Y a pesar de esta bochornosa idiocia, desde el auge de la contracultura norteamericana en los años Sesenta, todo cuanto suene a orientalismo cuenta con un avasallante predicamento contra el que está perdida toda disputa, porque estas prácticas orientales dispensan una consolación a la angustia individual, como sucedió en aquella Roma, y, sobre todo, una adaptación a nuestra opípara sociedad, que la cultura oficial, regulada e impartida por los sistemas educativos, es incapaz de ofrecer. Encima, nuestros sucesivos gobiernos —desde incluso antes de la Transición— han abonado con sus planes de estudios el terreno a esta barbarie tan reputada como a otras que pudieran surgir. Baste con que reparemos en su menosprecio, durante décadas, de la memoria; una facultad que requiere del ejercicio y cuyo desuso ha sumido a los individuos, inmersos en una sociedad como la actual, saturada de mensajes perecederos, en una peculiar amnesia —como ejemplificaron esperpénticamente los manifestantes del domingo— de cuanto debieran de ser más o menos conscientes: su formidable herencia científica y filosófica. A esa postergación de la memoria habría que sumar el desprestigio —si no es ya persecución— del Latín y del Griego, hasta arrumbarlos a un rincón de la enseñanza media; cuando la práctica escolar de la traducción de ambas lenguas impone al alumno, lenta pero constantemente, la perfecta comprensión y el depurado manejo de nuestra sintaxis —por la mera translación al castellano de los casos de sus declinaciones—, que evitaría, como consecuencia, los horrísonos anacolutos a los que nos someten diariamente los medios de comunicación y la publicidad. Un hecho nada baladí, pues germina la irreparable putrefacción de la lengua y, en consecuencia, de nuestra capacidad de razonar. Defiendo, por estos argumentos, su ampliación a toda la enseñanza media, incluso a los últimos cursos de la primaria; además, como un imperativo de cualquier gobierno democrático, para que el alumnado conociese y usase con soltura los espléndidos fundamentos de nuestra civilización, pues en Grecia se alumbró no solo el concepto de libertad sino además la ciencia por la sagaz y continuada crítica de la creencia, y Roma concibió el Derecho por el que hoy nos constituimos como ciudadanos.

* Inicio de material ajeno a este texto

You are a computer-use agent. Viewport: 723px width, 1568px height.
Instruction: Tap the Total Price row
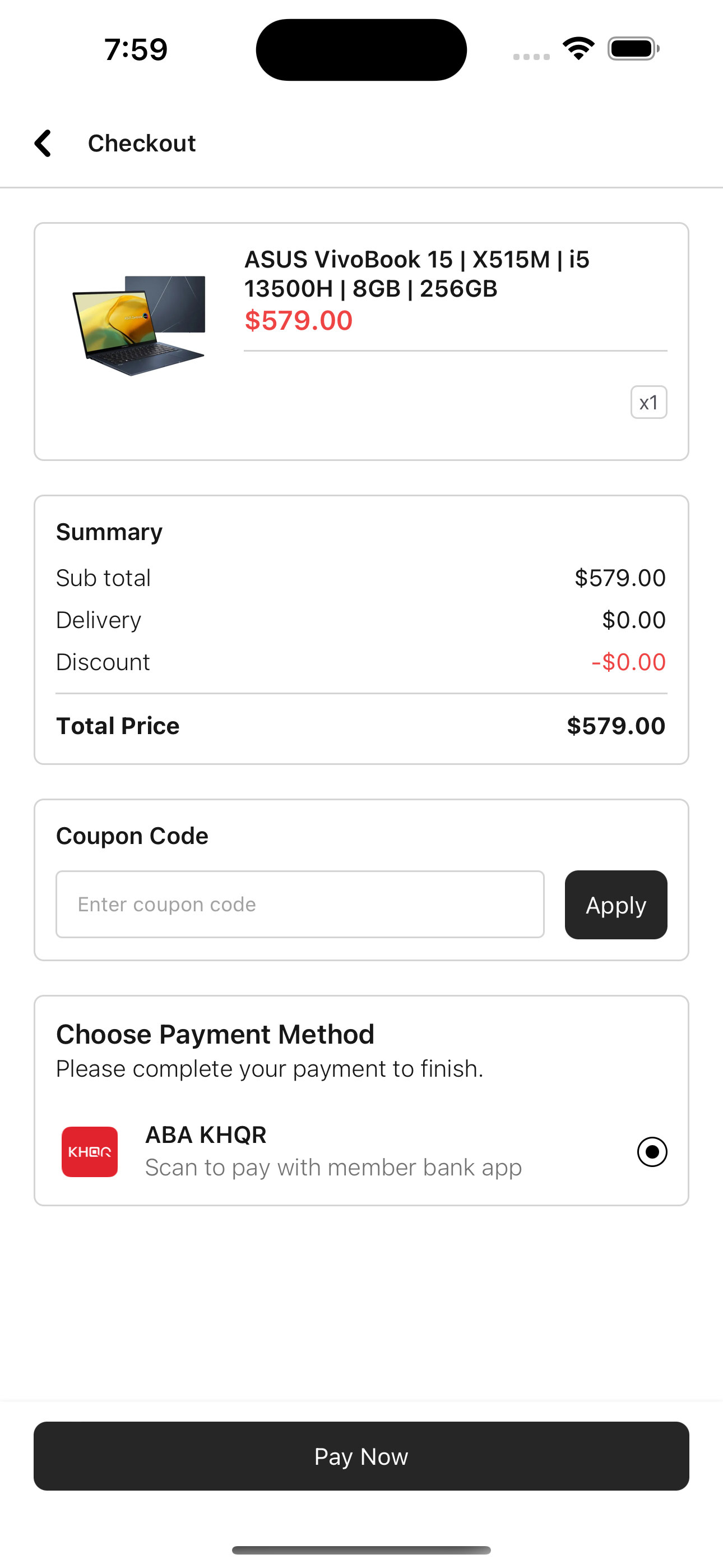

Sin embargo, nos encontramos con que el gobierno actual, con un afán de puntillero de cuanto dejaron sus predecesores moribundo, pretende promulgar otra nueva ley general de educación —LOMLOE la llaman—, que excluirá definitivamente al Latín y al Griego de la enseñanza media, paso previo a desterrar la Filosofía; disciplina íntimamente unida a las anteriores lenguas, pues de ellas nació, se nutrió y desde ellas se forjó como la médula y razón de ser de Occidente. ¿De modo que quién puede escandalizarse ante la estrambótica manifestación del domingo pasado, cuando tantos gobiernos y desde hace décadas se han empleado en sepultar la Ilustración y en germinar una nueva Edad Media, que tal como aquella se anuncia despótica, crédula y ágrafa?

Y si cualquiera me replicara que estas líneas son solo bravatas de agorero, le recordaría que, en este mismo momento, a quince días del inicio del curso escolar, nadie en el país sabe cómo se procederá, ni tan siquiera si lo habrá; tal es la consideración que les merece a nuestros gobiernos.